## Records shown
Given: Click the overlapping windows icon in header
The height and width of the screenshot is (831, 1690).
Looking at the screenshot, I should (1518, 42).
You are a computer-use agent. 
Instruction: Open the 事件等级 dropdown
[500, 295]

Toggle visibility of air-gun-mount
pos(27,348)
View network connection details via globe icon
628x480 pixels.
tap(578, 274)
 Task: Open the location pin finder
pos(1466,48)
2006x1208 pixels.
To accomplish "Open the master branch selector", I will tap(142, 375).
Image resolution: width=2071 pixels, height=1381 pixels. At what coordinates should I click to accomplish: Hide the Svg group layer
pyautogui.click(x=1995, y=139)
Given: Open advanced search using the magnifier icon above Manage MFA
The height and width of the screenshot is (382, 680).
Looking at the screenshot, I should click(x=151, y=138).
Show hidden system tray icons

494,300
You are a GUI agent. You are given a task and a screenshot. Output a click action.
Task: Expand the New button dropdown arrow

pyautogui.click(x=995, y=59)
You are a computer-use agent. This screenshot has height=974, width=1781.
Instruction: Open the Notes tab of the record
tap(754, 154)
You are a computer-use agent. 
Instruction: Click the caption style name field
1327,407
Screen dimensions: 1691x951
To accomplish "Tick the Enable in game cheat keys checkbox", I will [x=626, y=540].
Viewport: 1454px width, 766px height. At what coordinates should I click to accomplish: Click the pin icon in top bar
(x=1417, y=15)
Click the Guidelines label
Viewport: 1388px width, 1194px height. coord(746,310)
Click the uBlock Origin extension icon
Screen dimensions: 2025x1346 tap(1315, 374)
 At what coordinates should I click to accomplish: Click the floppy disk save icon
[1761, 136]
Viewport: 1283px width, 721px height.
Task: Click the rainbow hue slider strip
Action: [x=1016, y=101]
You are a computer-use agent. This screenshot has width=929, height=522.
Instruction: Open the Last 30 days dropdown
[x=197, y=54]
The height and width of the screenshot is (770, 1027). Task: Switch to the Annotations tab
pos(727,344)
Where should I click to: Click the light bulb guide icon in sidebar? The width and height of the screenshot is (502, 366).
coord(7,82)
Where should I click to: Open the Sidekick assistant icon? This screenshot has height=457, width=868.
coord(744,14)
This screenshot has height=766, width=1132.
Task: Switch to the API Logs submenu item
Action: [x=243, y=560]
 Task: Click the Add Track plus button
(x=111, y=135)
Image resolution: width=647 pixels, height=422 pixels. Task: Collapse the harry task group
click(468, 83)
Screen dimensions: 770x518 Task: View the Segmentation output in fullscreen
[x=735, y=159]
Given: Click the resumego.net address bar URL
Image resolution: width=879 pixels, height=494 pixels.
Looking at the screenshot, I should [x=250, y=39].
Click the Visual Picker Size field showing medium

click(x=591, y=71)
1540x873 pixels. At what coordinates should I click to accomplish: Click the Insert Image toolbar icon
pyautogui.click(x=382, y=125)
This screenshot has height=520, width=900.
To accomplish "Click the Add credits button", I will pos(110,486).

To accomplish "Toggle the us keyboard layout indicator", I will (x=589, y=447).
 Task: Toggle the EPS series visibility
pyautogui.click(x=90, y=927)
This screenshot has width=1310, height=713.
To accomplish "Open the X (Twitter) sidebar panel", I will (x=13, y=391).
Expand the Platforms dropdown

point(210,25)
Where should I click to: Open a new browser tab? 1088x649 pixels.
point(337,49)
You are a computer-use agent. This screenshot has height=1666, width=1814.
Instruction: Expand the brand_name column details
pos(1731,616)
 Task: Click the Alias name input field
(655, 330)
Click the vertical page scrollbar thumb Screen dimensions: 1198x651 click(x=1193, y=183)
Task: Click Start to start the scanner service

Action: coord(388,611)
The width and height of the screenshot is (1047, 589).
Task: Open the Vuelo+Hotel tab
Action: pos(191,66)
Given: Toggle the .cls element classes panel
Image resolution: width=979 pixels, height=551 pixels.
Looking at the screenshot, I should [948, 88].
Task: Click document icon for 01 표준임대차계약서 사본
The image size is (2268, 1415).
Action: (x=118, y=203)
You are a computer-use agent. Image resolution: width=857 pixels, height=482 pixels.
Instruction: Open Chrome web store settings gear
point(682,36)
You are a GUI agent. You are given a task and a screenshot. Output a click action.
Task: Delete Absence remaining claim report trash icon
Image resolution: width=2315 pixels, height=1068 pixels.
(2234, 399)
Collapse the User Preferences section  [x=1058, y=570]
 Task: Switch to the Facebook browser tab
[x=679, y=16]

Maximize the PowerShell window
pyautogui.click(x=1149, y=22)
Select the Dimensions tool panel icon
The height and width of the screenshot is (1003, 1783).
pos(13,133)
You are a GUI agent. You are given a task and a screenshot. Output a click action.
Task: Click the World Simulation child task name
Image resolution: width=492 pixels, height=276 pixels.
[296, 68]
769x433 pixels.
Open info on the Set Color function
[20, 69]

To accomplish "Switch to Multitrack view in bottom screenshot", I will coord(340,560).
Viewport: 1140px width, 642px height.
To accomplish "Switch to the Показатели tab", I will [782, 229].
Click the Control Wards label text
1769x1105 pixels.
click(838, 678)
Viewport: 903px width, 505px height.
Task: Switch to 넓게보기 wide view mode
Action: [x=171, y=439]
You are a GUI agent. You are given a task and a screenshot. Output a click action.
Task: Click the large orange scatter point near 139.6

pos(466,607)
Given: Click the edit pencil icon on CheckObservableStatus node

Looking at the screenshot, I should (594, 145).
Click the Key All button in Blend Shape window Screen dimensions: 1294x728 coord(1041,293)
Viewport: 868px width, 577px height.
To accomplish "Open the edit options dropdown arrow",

## Work instructions
Reproduce all of the entries word for word. Omit nothing.

## Answer to the exercise
Given: Click the overlapping windows icon in header
The height and width of the screenshot is (831, 1690).
Looking at the screenshot, I should (1518, 42).
You are a computer-use agent. 
Instruction: Open the 事件等级 dropdown
[500, 295]

Toggle visibility of air-gun-mount
pos(27,348)
View network connection details via globe icon
628x480 pixels.
tap(578, 274)
 Task: Open the location pin finder
pos(1466,48)
2006x1208 pixels.
To accomplish "Open the master branch selector", I will tap(142, 375).
Image resolution: width=2071 pixels, height=1381 pixels. At what coordinates should I click to accomplish: Hide the Svg group layer
pyautogui.click(x=1995, y=139)
Given: Open advanced search using the magnifier icon above Manage MFA
The height and width of the screenshot is (382, 680).
Looking at the screenshot, I should click(x=151, y=138).
Show hidden system tray icons

494,300
You are a GUI agent. You are given a task and a screenshot. Output a click action.
Task: Expand the New button dropdown arrow

pyautogui.click(x=995, y=59)
You are a computer-use agent. This screenshot has height=974, width=1781.
Instruction: Open the Notes tab of the record
tap(754, 154)
You are a computer-use agent. 
Instruction: Click the caption style name field
1327,407
Screen dimensions: 1691x951
To accomplish "Tick the Enable in game cheat keys checkbox", I will [x=626, y=540].
Viewport: 1454px width, 766px height. At what coordinates should I click to accomplish: Click the pin icon in top bar
(x=1417, y=15)
Click the Guidelines label
Viewport: 1388px width, 1194px height. coord(746,310)
Click the uBlock Origin extension icon
Screen dimensions: 2025x1346 tap(1315, 374)
 At what coordinates should I click to accomplish: Click the floppy disk save icon
[1761, 136]
Viewport: 1283px width, 721px height.
Task: Click the rainbow hue slider strip
Action: [x=1016, y=101]
You are a computer-use agent. This screenshot has width=929, height=522.
Instruction: Open the Last 30 days dropdown
[x=197, y=54]
The height and width of the screenshot is (770, 1027). Task: Switch to the Annotations tab
pos(727,344)
Where should I click to: Click the light bulb guide icon in sidebar? The width and height of the screenshot is (502, 366).
coord(7,82)
Where should I click to: Open the Sidekick assistant icon? This screenshot has height=457, width=868.
coord(744,14)
This screenshot has height=766, width=1132.
Task: Switch to the API Logs submenu item
Action: [x=243, y=560]
 Task: Click the Add Track plus button
(x=111, y=135)
Image resolution: width=647 pixels, height=422 pixels. Task: Collapse the harry task group
click(468, 83)
Screen dimensions: 770x518 Task: View the Segmentation output in fullscreen
[x=735, y=159]
Given: Click the resumego.net address bar URL
Image resolution: width=879 pixels, height=494 pixels.
Looking at the screenshot, I should [x=250, y=39].
Click the Visual Picker Size field showing medium

click(x=591, y=71)
1540x873 pixels. At what coordinates should I click to accomplish: Click the Insert Image toolbar icon
pyautogui.click(x=382, y=125)
This screenshot has height=520, width=900.
To accomplish "Click the Add credits button", I will pos(110,486).

To accomplish "Toggle the us keyboard layout indicator", I will (x=589, y=447).
 Task: Toggle the EPS series visibility
pyautogui.click(x=90, y=927)
This screenshot has width=1310, height=713.
To accomplish "Open the X (Twitter) sidebar panel", I will (x=13, y=391).
Expand the Platforms dropdown

point(210,25)
Where should I click to: Open a new browser tab? 1088x649 pixels.
point(337,49)
You are a computer-use agent. This screenshot has height=1666, width=1814.
Instruction: Expand the brand_name column details
pos(1731,616)
 Task: Click the Alias name input field
(655, 330)
Click the vertical page scrollbar thumb Screen dimensions: 1198x651 click(x=1193, y=183)
Task: Click Start to start the scanner service

Action: coord(388,611)
The width and height of the screenshot is (1047, 589).
Task: Open the Vuelo+Hotel tab
Action: pos(191,66)
Given: Toggle the .cls element classes panel
Image resolution: width=979 pixels, height=551 pixels.
Looking at the screenshot, I should [948, 88].
Task: Click document icon for 01 표준임대차계약서 사본
The image size is (2268, 1415).
Action: (x=118, y=203)
You are a computer-use agent. Image resolution: width=857 pixels, height=482 pixels.
Instruction: Open Chrome web store settings gear
point(682,36)
You are a GUI agent. You are given a task and a screenshot. Output a click action.
Task: Delete Absence remaining claim report trash icon
Image resolution: width=2315 pixels, height=1068 pixels.
(2234, 399)
Collapse the User Preferences section  [x=1058, y=570]
 Task: Switch to the Facebook browser tab
[x=679, y=16]

Maximize the PowerShell window
pyautogui.click(x=1149, y=22)
Select the Dimensions tool panel icon
The height and width of the screenshot is (1003, 1783).
pos(13,133)
You are a GUI agent. You are given a task and a screenshot. Output a click action.
Task: Click the World Simulation child task name
Image resolution: width=492 pixels, height=276 pixels.
[296, 68]
769x433 pixels.
Open info on the Set Color function
[20, 69]

To accomplish "Switch to Multitrack view in bottom screenshot", I will coord(340,560).
Viewport: 1140px width, 642px height.
To accomplish "Switch to the Показатели tab", I will [782, 229].
Click the Control Wards label text
1769x1105 pixels.
click(838, 678)
Viewport: 903px width, 505px height.
Task: Switch to 넓게보기 wide view mode
Action: [x=171, y=439]
You are a GUI agent. You are given a task and a screenshot. Output a click action.
Task: Click the large orange scatter point near 139.6

pos(466,607)
Given: Click the edit pencil icon on CheckObservableStatus node

Looking at the screenshot, I should (594, 145).
Click the Key All button in Blend Shape window Screen dimensions: 1294x728 coord(1041,293)
Viewport: 868px width, 577px height.
To accomplish "Open the edit options dropdown arrow",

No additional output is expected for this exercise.